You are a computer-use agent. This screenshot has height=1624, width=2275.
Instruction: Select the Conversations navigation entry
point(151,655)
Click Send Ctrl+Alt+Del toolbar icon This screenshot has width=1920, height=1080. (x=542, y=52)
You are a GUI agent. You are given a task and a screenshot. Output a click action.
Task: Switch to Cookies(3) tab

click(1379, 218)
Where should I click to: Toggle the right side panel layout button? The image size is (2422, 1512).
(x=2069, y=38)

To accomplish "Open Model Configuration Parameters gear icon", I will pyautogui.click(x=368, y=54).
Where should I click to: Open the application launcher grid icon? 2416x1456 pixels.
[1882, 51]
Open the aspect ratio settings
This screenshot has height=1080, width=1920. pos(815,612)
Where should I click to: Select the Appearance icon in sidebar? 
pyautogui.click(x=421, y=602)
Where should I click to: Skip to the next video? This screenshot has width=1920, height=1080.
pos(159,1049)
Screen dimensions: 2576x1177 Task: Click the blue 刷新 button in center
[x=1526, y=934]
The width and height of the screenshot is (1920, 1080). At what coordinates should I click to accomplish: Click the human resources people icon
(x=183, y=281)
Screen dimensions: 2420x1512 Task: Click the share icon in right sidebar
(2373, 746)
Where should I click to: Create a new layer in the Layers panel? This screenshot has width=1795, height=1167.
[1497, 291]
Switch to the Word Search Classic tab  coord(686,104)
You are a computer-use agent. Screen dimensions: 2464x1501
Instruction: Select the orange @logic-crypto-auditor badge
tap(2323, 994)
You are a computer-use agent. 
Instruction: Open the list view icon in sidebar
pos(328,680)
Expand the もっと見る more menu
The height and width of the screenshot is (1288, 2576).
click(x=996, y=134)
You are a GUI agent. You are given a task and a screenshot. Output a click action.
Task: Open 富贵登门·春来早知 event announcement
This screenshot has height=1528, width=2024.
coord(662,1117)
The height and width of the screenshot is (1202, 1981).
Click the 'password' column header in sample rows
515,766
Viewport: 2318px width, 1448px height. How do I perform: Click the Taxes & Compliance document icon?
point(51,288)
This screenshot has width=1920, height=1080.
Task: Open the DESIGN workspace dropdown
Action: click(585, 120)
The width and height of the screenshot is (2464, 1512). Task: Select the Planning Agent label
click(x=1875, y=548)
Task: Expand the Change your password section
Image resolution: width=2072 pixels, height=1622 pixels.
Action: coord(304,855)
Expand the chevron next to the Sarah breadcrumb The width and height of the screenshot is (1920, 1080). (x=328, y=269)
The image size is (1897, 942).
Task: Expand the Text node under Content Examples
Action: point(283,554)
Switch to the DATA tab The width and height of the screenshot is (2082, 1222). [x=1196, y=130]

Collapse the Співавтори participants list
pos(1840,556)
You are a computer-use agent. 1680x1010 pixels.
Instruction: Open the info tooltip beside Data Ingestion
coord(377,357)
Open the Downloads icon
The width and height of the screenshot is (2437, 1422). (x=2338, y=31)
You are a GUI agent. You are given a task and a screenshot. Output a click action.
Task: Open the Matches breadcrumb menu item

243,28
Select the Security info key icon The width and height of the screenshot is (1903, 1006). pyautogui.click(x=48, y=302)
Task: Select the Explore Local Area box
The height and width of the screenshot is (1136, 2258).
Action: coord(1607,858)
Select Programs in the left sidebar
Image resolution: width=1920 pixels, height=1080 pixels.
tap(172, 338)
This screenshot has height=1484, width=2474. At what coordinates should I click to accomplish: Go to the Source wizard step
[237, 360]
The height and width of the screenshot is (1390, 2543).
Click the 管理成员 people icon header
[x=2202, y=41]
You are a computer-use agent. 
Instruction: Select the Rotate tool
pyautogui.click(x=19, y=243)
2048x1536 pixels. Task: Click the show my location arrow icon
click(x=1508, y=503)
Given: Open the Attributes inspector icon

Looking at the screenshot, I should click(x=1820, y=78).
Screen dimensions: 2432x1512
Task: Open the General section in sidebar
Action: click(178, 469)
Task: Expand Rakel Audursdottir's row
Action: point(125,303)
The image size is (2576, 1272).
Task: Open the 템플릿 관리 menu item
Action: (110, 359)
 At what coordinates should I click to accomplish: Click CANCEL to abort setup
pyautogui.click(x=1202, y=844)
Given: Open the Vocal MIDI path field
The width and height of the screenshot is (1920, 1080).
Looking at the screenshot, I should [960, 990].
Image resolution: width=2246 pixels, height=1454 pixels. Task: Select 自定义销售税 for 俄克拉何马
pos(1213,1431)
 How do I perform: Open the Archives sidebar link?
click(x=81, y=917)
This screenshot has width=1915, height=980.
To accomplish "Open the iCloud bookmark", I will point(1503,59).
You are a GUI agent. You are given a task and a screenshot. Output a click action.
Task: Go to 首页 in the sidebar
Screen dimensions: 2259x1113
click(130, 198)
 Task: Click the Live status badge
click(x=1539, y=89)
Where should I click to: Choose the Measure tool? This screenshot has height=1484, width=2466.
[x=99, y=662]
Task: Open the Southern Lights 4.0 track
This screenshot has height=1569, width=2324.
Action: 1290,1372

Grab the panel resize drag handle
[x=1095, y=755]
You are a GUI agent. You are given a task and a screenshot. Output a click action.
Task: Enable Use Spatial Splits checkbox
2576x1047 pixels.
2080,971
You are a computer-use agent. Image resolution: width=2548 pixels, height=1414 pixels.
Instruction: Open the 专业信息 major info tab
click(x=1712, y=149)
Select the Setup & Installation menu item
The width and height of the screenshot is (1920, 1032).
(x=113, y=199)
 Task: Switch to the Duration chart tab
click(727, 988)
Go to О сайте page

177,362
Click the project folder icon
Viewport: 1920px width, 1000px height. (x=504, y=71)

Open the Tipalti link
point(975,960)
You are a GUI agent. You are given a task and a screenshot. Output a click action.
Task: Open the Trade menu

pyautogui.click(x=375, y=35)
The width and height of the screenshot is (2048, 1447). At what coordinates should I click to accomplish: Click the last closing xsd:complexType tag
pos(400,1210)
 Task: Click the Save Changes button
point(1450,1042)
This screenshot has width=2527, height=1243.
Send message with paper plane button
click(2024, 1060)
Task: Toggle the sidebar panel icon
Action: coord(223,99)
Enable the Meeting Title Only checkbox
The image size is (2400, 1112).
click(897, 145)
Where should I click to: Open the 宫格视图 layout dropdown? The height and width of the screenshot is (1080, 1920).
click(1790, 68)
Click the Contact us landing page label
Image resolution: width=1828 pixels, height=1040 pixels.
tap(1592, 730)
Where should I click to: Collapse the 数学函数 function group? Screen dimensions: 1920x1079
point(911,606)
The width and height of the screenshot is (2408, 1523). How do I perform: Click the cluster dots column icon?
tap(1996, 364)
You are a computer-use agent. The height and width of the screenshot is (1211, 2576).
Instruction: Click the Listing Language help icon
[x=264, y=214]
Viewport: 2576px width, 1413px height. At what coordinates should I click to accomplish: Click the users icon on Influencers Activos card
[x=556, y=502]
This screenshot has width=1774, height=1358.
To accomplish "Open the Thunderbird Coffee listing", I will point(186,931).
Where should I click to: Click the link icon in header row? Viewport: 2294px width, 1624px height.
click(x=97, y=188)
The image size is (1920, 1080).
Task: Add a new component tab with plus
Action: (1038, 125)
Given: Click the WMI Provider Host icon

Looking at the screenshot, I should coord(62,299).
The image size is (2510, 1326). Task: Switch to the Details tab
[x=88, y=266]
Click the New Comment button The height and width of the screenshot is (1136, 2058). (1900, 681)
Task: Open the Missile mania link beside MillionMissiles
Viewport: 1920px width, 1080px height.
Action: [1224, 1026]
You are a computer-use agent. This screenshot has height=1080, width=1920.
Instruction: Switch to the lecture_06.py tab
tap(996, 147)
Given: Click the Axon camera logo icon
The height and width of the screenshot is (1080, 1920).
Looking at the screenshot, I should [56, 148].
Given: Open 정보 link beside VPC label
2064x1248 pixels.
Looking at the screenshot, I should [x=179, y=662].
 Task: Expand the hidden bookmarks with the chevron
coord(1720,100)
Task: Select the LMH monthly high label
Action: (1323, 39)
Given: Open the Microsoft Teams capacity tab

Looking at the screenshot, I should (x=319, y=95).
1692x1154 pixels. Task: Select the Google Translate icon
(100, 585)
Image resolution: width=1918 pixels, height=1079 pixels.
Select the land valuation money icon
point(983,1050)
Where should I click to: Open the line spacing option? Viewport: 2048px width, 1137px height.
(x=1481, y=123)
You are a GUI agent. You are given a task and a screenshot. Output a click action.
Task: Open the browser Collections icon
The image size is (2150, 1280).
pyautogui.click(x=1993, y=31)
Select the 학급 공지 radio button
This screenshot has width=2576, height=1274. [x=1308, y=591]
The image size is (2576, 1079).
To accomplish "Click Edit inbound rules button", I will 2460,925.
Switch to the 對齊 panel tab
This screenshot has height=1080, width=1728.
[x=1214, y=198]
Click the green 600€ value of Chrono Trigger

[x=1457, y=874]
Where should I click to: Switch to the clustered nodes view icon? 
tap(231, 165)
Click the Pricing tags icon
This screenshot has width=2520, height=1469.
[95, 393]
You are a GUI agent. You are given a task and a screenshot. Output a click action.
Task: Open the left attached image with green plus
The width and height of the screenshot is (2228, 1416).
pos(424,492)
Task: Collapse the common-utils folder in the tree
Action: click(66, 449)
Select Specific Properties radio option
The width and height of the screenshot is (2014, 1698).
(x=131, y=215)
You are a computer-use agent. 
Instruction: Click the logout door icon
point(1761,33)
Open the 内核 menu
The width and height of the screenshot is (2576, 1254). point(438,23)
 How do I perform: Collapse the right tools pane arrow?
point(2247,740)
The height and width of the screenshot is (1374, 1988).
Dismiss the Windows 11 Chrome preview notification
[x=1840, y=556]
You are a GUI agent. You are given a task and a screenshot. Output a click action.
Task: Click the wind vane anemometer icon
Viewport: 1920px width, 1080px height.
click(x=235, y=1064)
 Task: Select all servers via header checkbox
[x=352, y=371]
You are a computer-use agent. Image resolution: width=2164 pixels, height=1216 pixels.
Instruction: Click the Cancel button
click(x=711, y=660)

- [Your assignment]: Which lines of the entries above contain the word "left"? Copy each of them.

- [Task response]:
Select Programs in the left sidebar
Task: Open the left attached image with green plus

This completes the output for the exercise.